▸ **WHAT THIS TASK INVOLVES**
Where does "computer" occur in the listing? Copy every line that holds it.

:: EXTRACTED RECORDS

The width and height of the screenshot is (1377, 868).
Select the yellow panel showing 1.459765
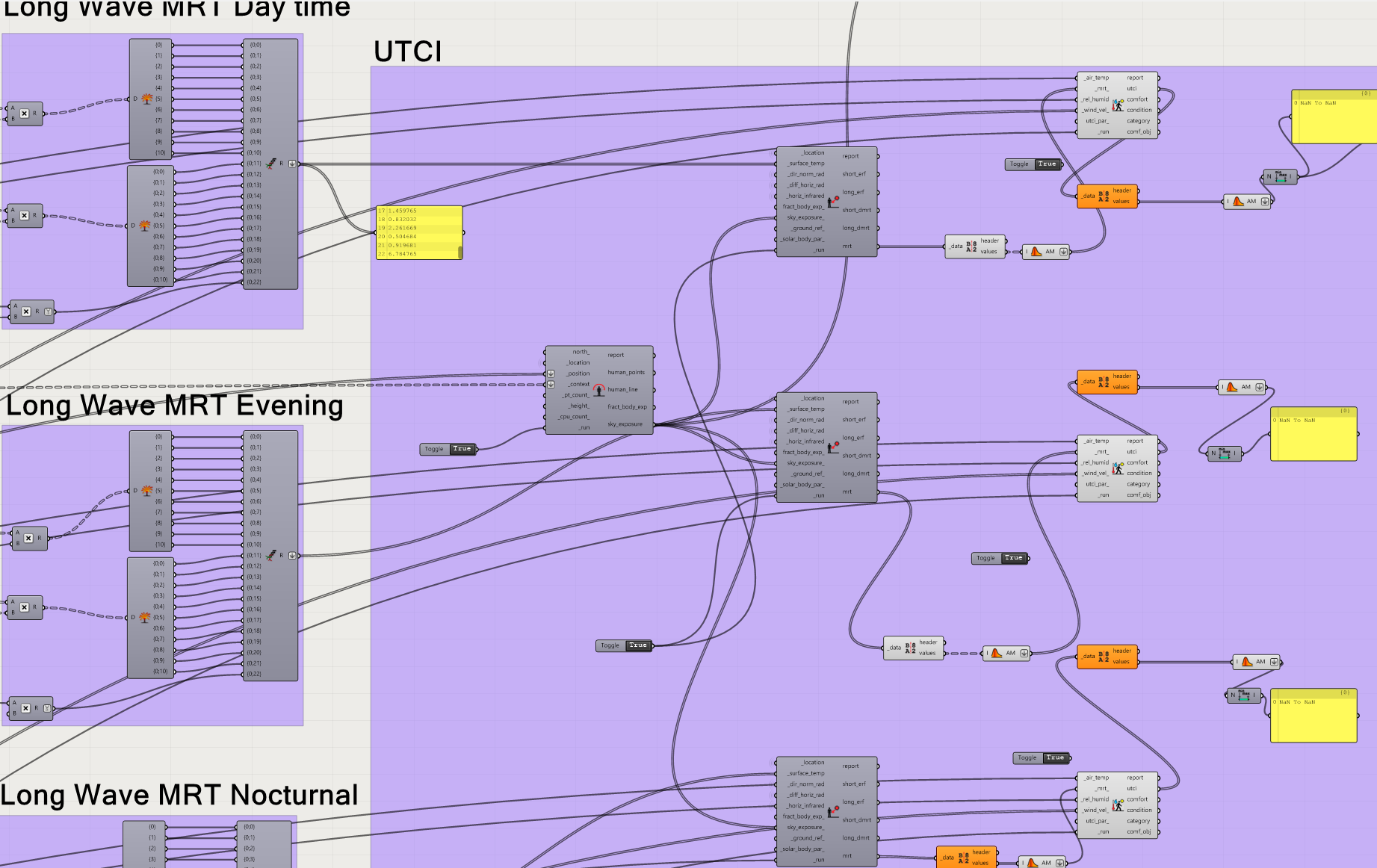419,232
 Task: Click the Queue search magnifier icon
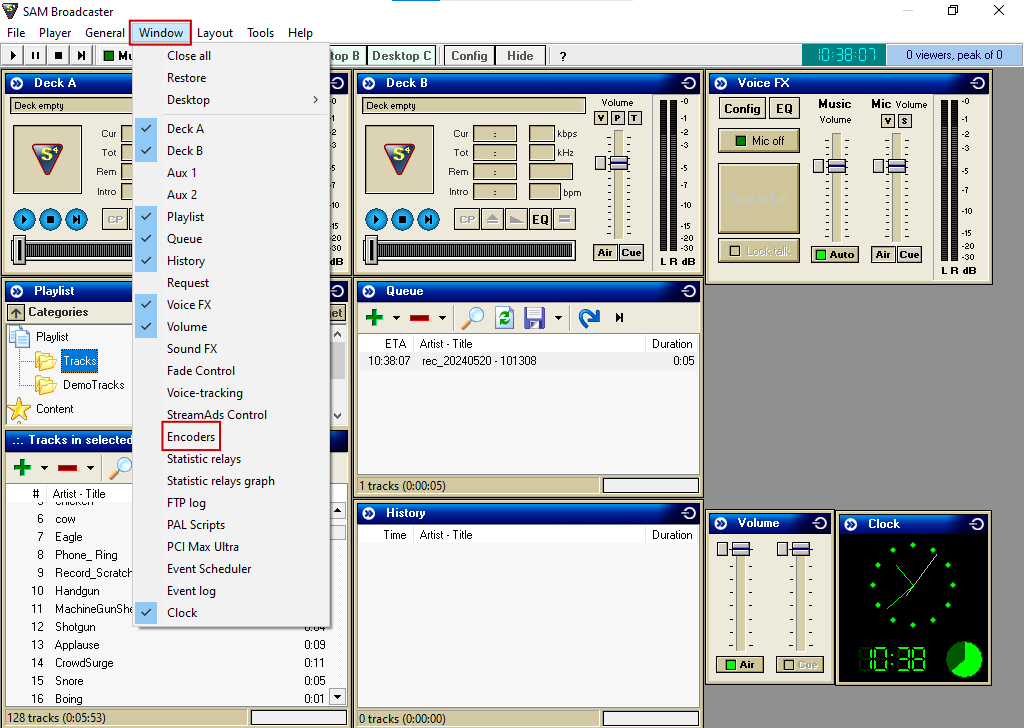[472, 317]
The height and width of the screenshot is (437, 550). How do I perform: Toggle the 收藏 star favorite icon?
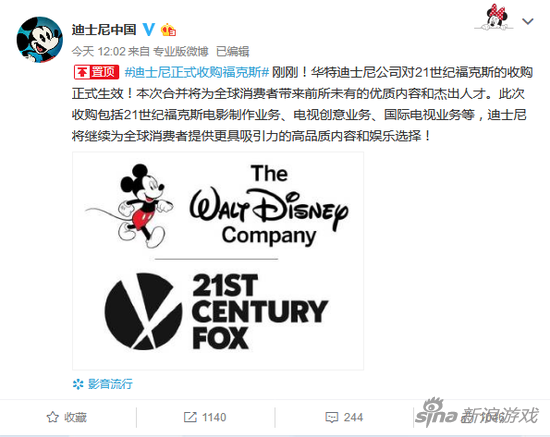53,417
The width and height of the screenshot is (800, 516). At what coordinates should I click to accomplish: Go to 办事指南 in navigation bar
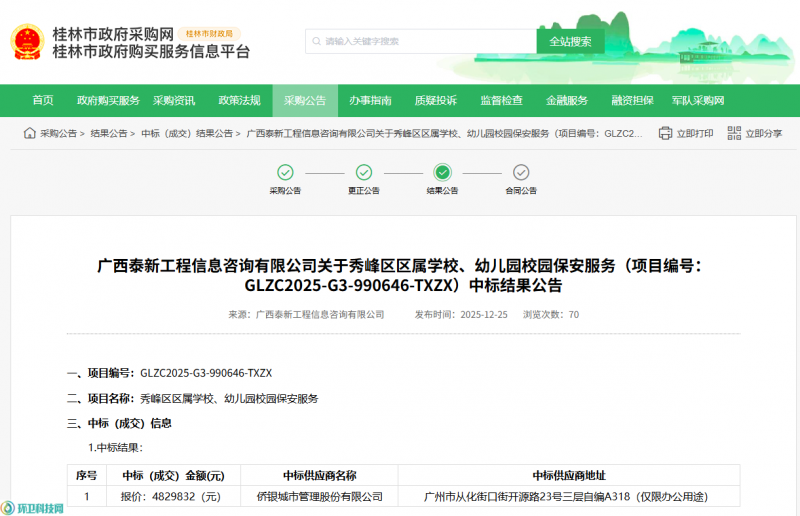(370, 101)
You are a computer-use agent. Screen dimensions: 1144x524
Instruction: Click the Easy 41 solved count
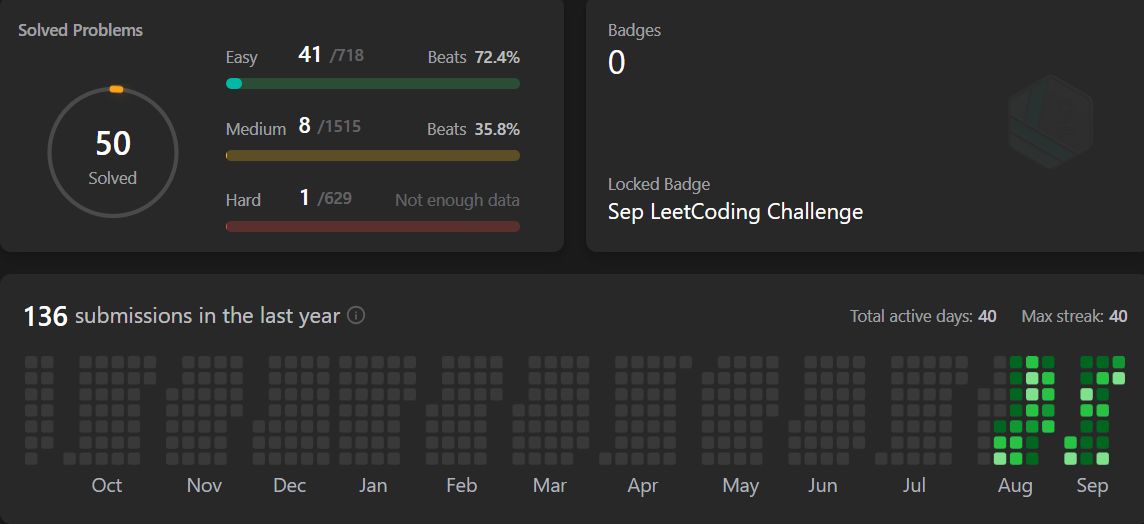pos(309,55)
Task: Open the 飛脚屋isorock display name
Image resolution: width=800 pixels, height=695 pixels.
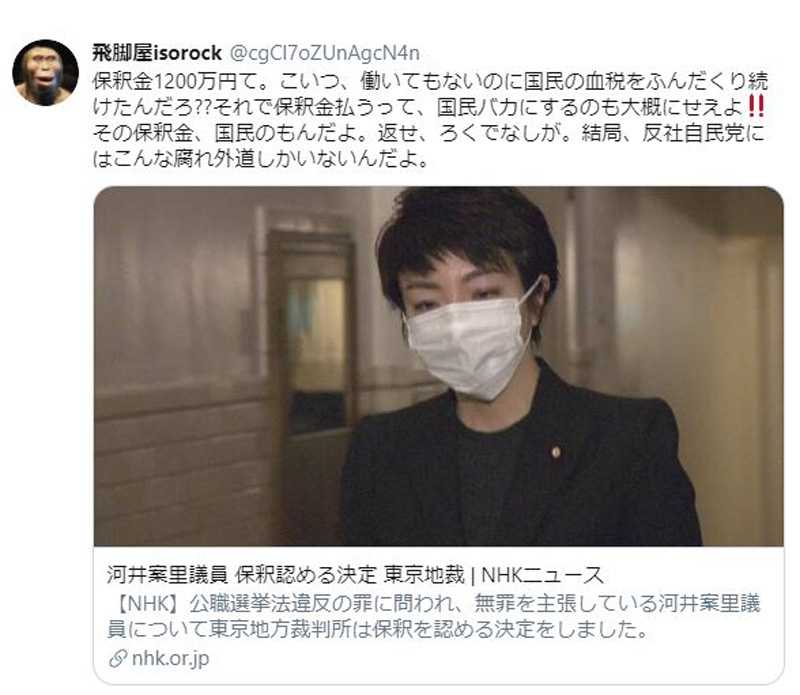Action: pos(157,53)
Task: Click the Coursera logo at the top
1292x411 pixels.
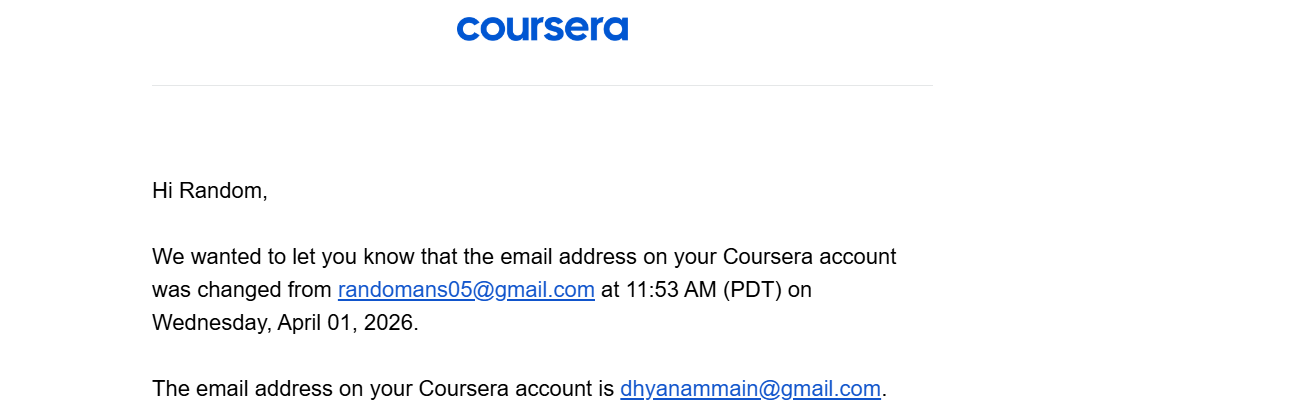Action: click(542, 28)
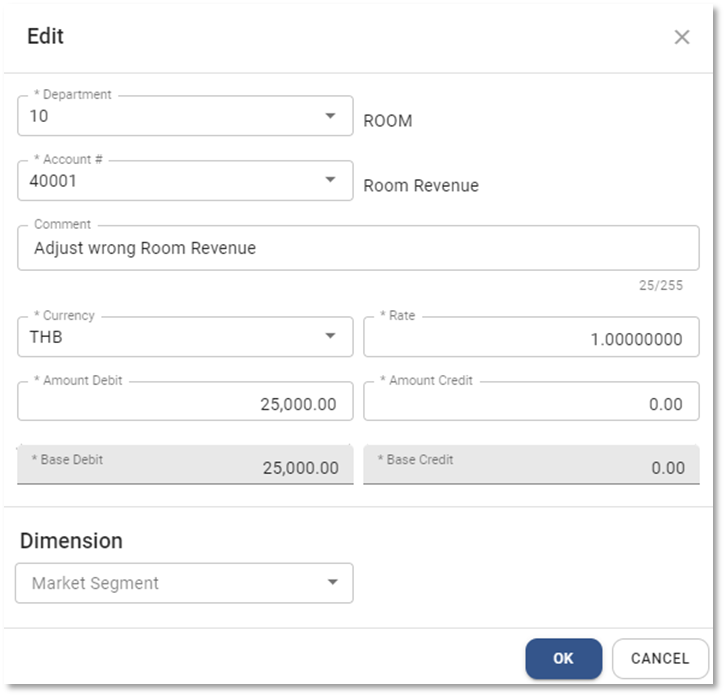Image resolution: width=726 pixels, height=697 pixels.
Task: Click the ROOM department label
Action: (x=388, y=121)
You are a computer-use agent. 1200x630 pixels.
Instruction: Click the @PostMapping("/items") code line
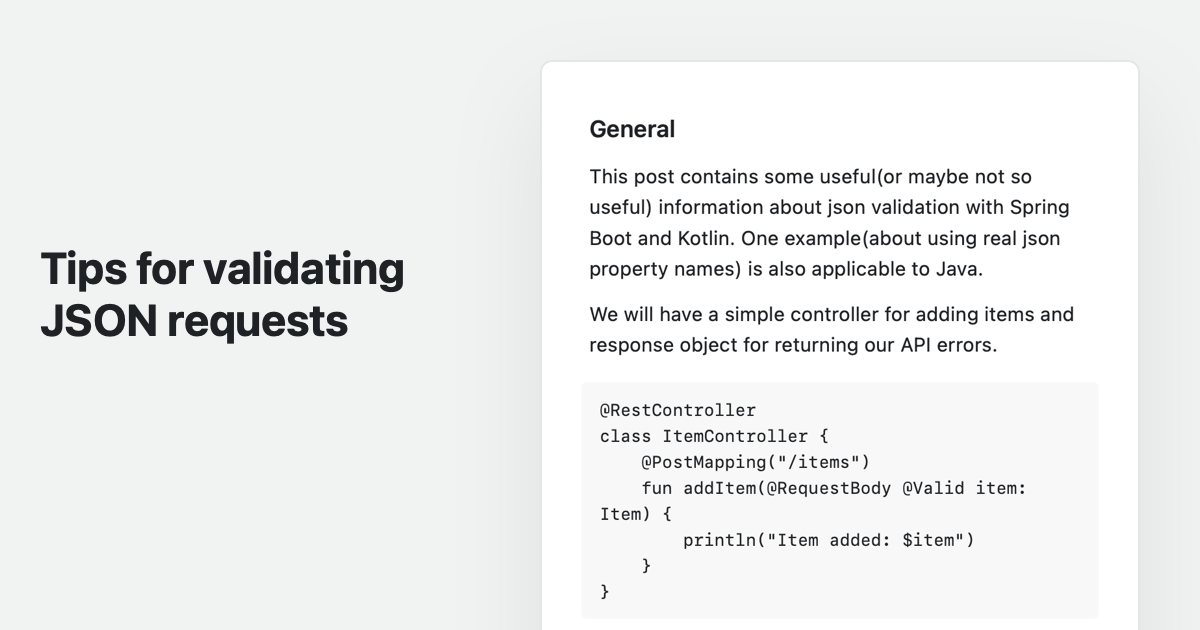tap(756, 462)
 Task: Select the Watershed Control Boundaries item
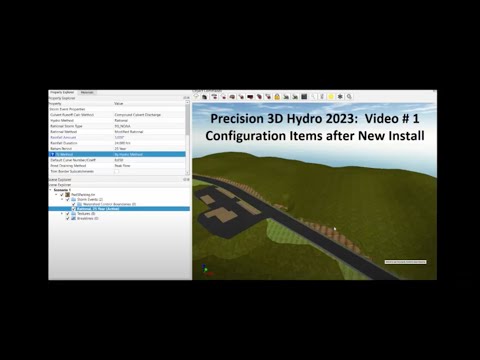109,204
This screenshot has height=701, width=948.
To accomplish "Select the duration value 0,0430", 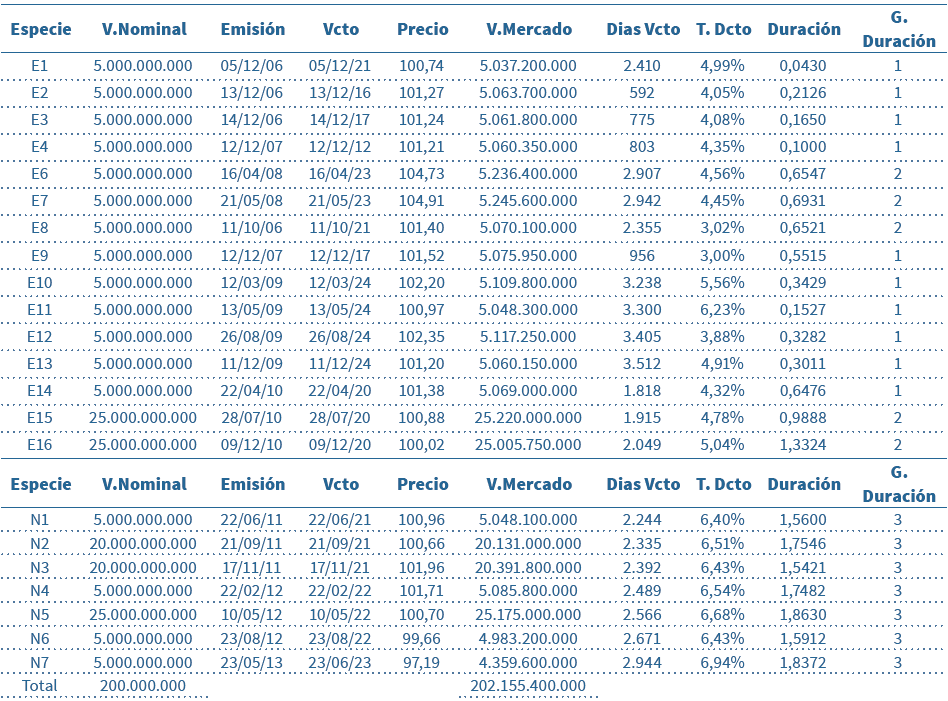I will coord(803,66).
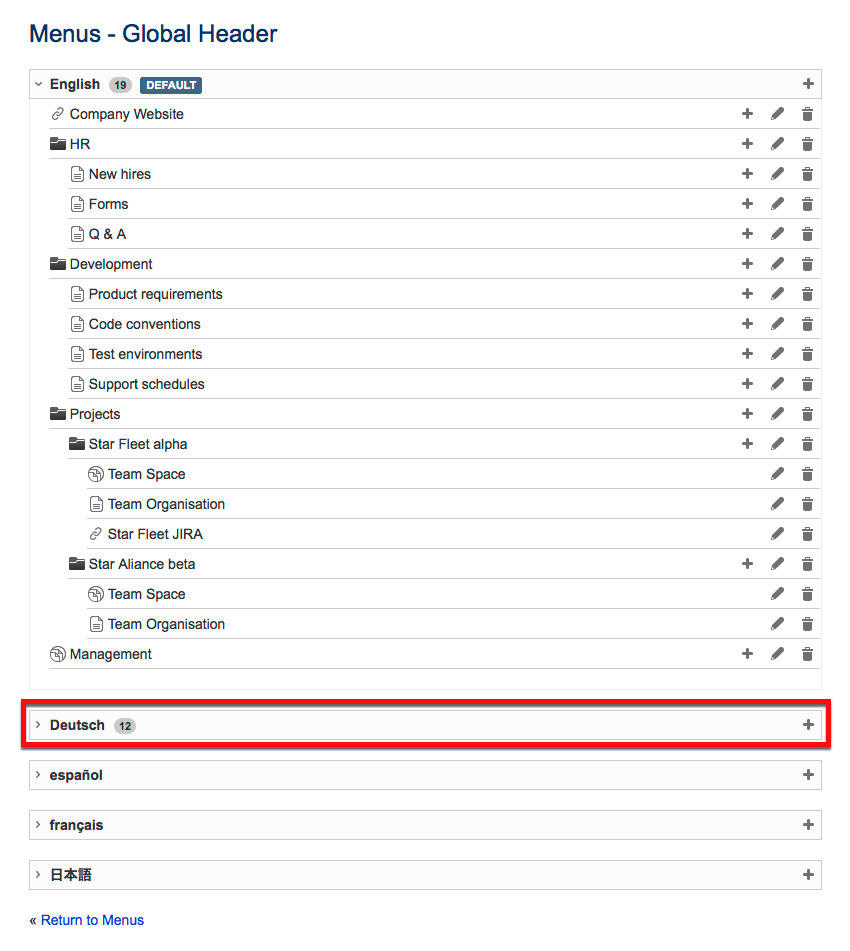Remove the Support schedules entry

[807, 384]
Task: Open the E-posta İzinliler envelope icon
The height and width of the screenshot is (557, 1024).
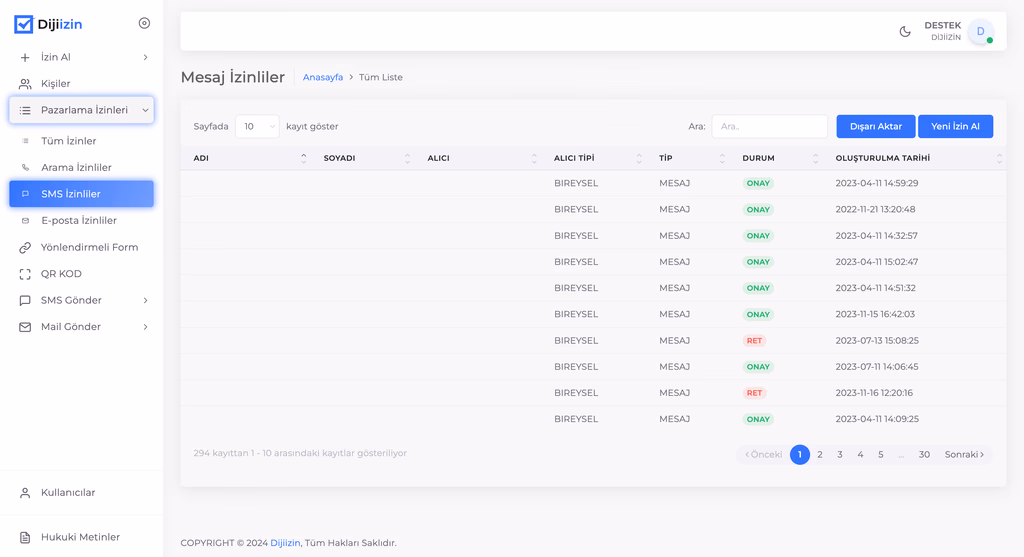Action: click(x=26, y=221)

::::

▸ **PROBLEM SOLUTION**
You are a computer-use agent. Screen dimensions: 1144x524
You are a computer-use agent. 1200x630 pixels.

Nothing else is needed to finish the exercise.